RECORDS SUPPLIED —

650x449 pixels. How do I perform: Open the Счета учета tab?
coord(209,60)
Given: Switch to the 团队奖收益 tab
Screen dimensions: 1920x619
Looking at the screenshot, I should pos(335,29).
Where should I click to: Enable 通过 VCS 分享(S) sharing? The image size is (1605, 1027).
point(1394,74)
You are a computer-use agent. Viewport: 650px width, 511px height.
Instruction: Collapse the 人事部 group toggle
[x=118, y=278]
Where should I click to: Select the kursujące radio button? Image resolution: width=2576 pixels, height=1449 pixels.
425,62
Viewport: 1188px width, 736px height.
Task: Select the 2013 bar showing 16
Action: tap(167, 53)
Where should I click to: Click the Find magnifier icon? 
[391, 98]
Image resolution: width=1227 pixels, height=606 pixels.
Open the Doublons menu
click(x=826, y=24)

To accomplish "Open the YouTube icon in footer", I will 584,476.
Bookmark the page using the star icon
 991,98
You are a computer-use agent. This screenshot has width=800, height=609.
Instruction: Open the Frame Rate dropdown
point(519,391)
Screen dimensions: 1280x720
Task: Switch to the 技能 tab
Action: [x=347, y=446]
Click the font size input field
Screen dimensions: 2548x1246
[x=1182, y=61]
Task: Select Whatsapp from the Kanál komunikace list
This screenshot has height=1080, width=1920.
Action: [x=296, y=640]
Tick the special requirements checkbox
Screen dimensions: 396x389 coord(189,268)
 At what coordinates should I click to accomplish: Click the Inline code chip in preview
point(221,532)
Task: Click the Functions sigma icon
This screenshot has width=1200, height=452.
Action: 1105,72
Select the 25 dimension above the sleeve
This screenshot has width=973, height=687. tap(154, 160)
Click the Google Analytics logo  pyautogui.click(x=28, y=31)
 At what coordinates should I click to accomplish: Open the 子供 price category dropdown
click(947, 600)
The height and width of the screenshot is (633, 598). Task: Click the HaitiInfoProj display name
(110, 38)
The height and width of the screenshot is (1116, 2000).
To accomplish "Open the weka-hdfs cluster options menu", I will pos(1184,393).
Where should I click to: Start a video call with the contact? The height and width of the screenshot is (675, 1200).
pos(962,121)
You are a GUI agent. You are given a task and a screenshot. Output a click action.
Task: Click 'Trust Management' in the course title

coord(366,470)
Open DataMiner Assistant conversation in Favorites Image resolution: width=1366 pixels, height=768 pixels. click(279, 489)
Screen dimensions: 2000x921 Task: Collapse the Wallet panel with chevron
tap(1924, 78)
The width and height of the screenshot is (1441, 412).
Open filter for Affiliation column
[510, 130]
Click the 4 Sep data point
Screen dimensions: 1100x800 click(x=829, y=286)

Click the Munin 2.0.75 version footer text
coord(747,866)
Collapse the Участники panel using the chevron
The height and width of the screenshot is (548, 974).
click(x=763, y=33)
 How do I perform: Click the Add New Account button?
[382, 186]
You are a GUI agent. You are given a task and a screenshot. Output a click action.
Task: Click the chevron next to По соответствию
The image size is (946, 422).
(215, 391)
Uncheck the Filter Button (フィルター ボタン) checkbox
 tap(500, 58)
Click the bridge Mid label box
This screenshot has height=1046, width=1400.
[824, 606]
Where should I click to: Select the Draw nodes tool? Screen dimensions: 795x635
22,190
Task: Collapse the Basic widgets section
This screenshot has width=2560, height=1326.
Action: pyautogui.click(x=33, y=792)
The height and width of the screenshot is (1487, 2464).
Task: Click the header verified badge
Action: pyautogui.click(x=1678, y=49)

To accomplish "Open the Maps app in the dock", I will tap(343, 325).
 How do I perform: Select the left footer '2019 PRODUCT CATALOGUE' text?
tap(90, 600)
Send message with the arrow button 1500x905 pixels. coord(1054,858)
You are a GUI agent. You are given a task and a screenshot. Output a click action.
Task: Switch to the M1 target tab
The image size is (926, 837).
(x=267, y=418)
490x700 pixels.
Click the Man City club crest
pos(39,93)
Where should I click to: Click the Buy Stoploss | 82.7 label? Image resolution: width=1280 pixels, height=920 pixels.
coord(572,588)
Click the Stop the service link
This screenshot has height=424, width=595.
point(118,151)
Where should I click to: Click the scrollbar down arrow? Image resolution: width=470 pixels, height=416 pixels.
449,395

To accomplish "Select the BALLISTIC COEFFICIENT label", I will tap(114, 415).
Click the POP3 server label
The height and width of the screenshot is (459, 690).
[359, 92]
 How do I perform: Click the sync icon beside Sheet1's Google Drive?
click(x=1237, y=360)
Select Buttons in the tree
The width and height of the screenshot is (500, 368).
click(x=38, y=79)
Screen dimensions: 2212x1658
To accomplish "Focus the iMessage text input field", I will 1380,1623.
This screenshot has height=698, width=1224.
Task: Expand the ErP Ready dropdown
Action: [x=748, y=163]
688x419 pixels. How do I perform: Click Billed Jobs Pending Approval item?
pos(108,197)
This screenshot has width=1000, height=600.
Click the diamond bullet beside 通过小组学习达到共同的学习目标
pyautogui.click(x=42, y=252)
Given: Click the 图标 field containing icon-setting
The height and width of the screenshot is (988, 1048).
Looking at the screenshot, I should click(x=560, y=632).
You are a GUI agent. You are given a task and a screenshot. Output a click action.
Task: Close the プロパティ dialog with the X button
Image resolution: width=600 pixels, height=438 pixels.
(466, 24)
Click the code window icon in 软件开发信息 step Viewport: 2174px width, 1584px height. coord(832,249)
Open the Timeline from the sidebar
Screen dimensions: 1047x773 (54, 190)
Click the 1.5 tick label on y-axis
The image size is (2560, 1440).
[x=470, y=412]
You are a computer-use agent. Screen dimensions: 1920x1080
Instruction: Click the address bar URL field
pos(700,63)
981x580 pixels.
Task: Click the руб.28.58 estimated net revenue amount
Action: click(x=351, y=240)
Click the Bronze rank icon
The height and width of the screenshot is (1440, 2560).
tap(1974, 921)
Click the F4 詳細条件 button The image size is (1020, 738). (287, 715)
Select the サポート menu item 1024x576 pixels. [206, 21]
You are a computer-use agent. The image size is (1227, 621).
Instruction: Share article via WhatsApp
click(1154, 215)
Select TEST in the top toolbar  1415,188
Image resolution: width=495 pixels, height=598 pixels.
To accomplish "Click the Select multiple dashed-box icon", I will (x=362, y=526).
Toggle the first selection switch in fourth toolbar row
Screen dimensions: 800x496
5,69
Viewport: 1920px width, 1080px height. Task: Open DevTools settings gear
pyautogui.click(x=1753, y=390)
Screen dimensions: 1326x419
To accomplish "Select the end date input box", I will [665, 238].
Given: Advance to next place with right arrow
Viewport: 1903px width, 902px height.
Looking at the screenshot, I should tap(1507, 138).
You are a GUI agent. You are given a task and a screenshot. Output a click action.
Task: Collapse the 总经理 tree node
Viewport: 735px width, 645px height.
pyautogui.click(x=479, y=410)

SHORT TASK —
Return the lines above as a JSON list of strings, one string per line, with blank lines omitted.

RESULT BELOW —
[
  "650x449 pixels. How do I perform: Open the Счета учета tab?",
  "coord(209,60)",
  "Given: Switch to the 团队奖收益 tab",
  "Screen dimensions: 1920x619",
  "Looking at the screenshot, I should pos(335,29).",
  "Where should I click to: Enable 通过 VCS 分享(S) sharing? The image size is (1605, 1027).",
  "point(1394,74)",
  "You are a computer-use agent. Viewport: 650px width, 511px height.",
  "Instruction: Collapse the 人事部 group toggle",
  "[x=118, y=278]",
  "Where should I click to: Select the kursujące radio button? Image resolution: width=2576 pixels, height=1449 pixels.",
  "425,62",
  "Viewport: 1188px width, 736px height.",
  "Task: Select the 2013 bar showing 16",
  "Action: tap(167, 53)",
  "Where should I click to: Click the Find magnifier icon? ",
  "[391, 98]",
  "Image resolution: width=1227 pixels, height=606 pixels.",
  "Open the Doublons menu",
  "click(x=826, y=24)",
  "To accomplish \"Open the YouTube icon in footer\", I will 584,476.",
  "Bookmark the page using the star icon",
  " 991,98",
  "You are a computer-use agent. This screenshot has width=800, height=609.",
  "Instruction: Open the Frame Rate dropdown",
  "point(519,391)",
  "Screen dimensions: 1280x720",
  "Task: Switch to the 技能 tab",
  "Action: [x=347, y=446]",
  "Click the font size input field",
  "Screen dimensions: 2548x1246",
  "[x=1182, y=61]",
  "Task: Select Whatsapp from the Kanál komunikace list",
  "This screenshot has height=1080, width=1920.",
  "Action: [x=296, y=640]",
  "Tick the special requirements checkbox",
  "Screen dimensions: 396x389 coord(189,268)",
  " At what coordinates should I click to accomplish: Click the Inline code chip in preview",
  "point(221,532)",
  "Task: Click the Functions sigma icon",
  "This screenshot has width=1200, height=452.",
  "Action: 1105,72",
  "Select the 25 dimension above the sleeve",
  "This screenshot has width=973, height=687. tap(154, 160)",
  "Click the Google Analytics logo  pyautogui.click(x=28, y=31)",
  " At what coordinates should I click to accomplish: Open the 子供 price category dropdown",
  "click(947, 600)",
  "The height and width of the screenshot is (633, 598). Task: Click the HaitiInfoProj display name",
  "(110, 38)",
  "The height and width of the screenshot is (1116, 2000).",
  "To accomplish \"Open the weka-hdfs cluster options menu\", I will pos(1184,393).",
  "Where should I click to: Start a video call with the contact? The height and width of the screenshot is (675, 1200).",
  "pos(962,121)",
  "You are a GUI agent. You are given a task and a screenshot. Output a click action.",
  "Task: Click 'Trust Management' in the course title",
  "coord(366,470)",
  "Open DataMiner Assistant conversation in Favorites Image resolution: width=1366 pixels, height=768 pixels. click(279, 489)",
  "Screen dimensions: 2000x921 Task: Collapse the Wallet panel with chevron",
  "tap(1924, 78)",
  "The width and height of the screenshot is (1441, 412).",
  "Open filter for Affiliation column",
  "[510, 130]",
  "Click the 4 Sep data point",
  "Screen dimensions: 1100x800 click(x=829, y=286)",
  "Click the Munin 2.0.75 version footer text",
  "coord(747,866)",
  "Collapse the Участники panel using the chevron",
  "The height and width of the screenshot is (548, 974).",
  "click(x=763, y=33)",
  " How do I perform: Click the Add New Account button?",
  "[382, 186]",
  "You are a GUI agent. You are given a task and a screenshot. Output a click action.",
  "Task: Click the chevron next to По соответствию",
  "The image size is (946, 422).",
  "(215, 391)",
  "Uncheck the Filter Button (フィルター ボタン) checkbox",
  " tap(500, 58)",
  "Click the bridge Mid label box",
  "This screenshot has height=1046, width=1400.",
  "[824, 606]",
  "Where should I click to: Select the Draw nodes tool? Screen dimensions: 795x635",
  "22,190",
  "Task: Collapse the Basic widgets section",
  "This screenshot has width=2560, height=1326.",
  "Action: pyautogui.click(x=33, y=792)",
  "The height and width of the screenshot is (1487, 2464).",
  "Task: Click the header verified badge",
  "Action: pyautogui.click(x=1678, y=49)",
  "To accomplish \"Open the Maps app in the dock\", I will tap(343, 325).",
  " How do I perform: Select the left footer '2019 PRODUCT CATALOGUE' text?",
  "tap(90, 600)",
  "Send message with the arrow button 1500x905 pixels. coord(1054,858)",
  "You are a GUI agent. You are given a task and a screenshot. Output a click action.",
  "Task: Switch to the M1 target tab",
  "The image size is (926, 837).",
  "(x=267, y=418)",
  "490x700 pixels.",
  "Click the Man City club crest",
  "pos(39,93)",
  "Where should I click to: Click the Buy Stoploss | 82.7 label? Image resolution: width=1280 pixels, height=920 pixels.",
  "coord(572,588)",
  "Click the Stop the service link",
  "This screenshot has height=424, width=595.",
  "point(118,151)",
  "Where should I click to: Click the scrollbar down arrow? Image resolution: width=470 pixels, height=416 pixels.",
  "449,395",
  "To accomplish \"Select the BALLISTIC COEFFICIENT label\", I will tap(114, 415).",
  "Click the POP3 server label",
  "The height and width of the screenshot is (459, 690).",
  "[359, 92]",
  " How do I perform: Click the sync icon beside Sheet1's Google Drive?",
  "click(x=1237, y=360)",
  "Select Buttons in the tree",
  "The width and height of the screenshot is (500, 368).",
  "click(x=38, y=79)",
  "Screen dimensions: 2212x1658",
  "To accomplish \"Focus the iMessage text input field\", I will 1380,1623.",
  "This screenshot has height=698, width=1224.",
  "Task: Expand the ErP Ready dropdown",
  "Action: [x=748, y=163]",
  "688x419 pixels. How do I perform: Click Billed Jobs Pending Approval item?",
  "pos(108,197)",
  "This screenshot has width=1000, height=600.",
  "Click the diamond bullet beside 通过小组学习达到共同的学习目标",
  "pyautogui.click(x=42, y=252)",
  "Given: Click the 图标 field containing icon-setting",
  "The height and width of the screenshot is (988, 1048).",
  "Looking at the screenshot, I should click(x=560, y=632).",
  "You are a GUI agent. You are given a task and a screenshot. Output a click action.",
  "Task: Close the プロパティ dialog with the X button",
  "Image resolution: width=600 pixels, height=438 pixels.",
  "(466, 24)",
  "Click the code window icon in 软件开发信息 step Viewport: 2174px width, 1584px height. coord(832,249)",
  "Open the Timeline from the sidebar",
  "Screen dimensions: 1047x773 (54, 190)",
  "Click the 1.5 tick label on y-axis",
  "The image size is (2560, 1440).",
  "[x=470, y=412]",
  "You are a computer-use agent. Screen dimensions: 1920x1080",
  "Instruction: Click the address bar URL field",
  "pos(700,63)",
  "981x580 pixels.",
  "Task: Click the руб.28.58 estimated net revenue amount",
  "Action: click(x=351, y=240)",
  "Click the Bronze rank icon",
  "The height and width of the screenshot is (1440, 2560).",
  "tap(1974, 921)",
  "Click the F4 詳細条件 button The image size is (1020, 738). (287, 715)",
  "Select the サポート menu item 1024x576 pixels. [206, 21]",
  "You are a computer-use agent. The image size is (1227, 621).",
  "Instruction: Share article via WhatsApp",
  "click(1154, 215)",
  "Select TEST in the top toolbar  1415,188",
  "Image resolution: width=495 pixels, height=598 pixels.",
  "To accomplish \"Click the Select multiple dashed-box icon\", I will (x=362, y=526).",
  "Toggle the first selection switch in fourth toolbar row",
  "Screen dimensions: 800x496",
  "5,69",
  "Viewport: 1920px width, 1080px height. Task: Open DevTools settings gear",
  "pyautogui.click(x=1753, y=390)",
  "Screen dimensions: 1326x419",
  "To accomplish \"Select the end date input box\", I will [665, 238].",
  "Given: Advance to next place with right arrow",
  "Viewport: 1903px width, 902px height.",
  "Looking at the screenshot, I should tap(1507, 138).",
  "You are a GUI agent. You are given a task and a screenshot. Output a click action.",
  "Task: Collapse the 总经理 tree node",
  "Viewport: 735px width, 645px height.",
  "pyautogui.click(x=479, y=410)"
]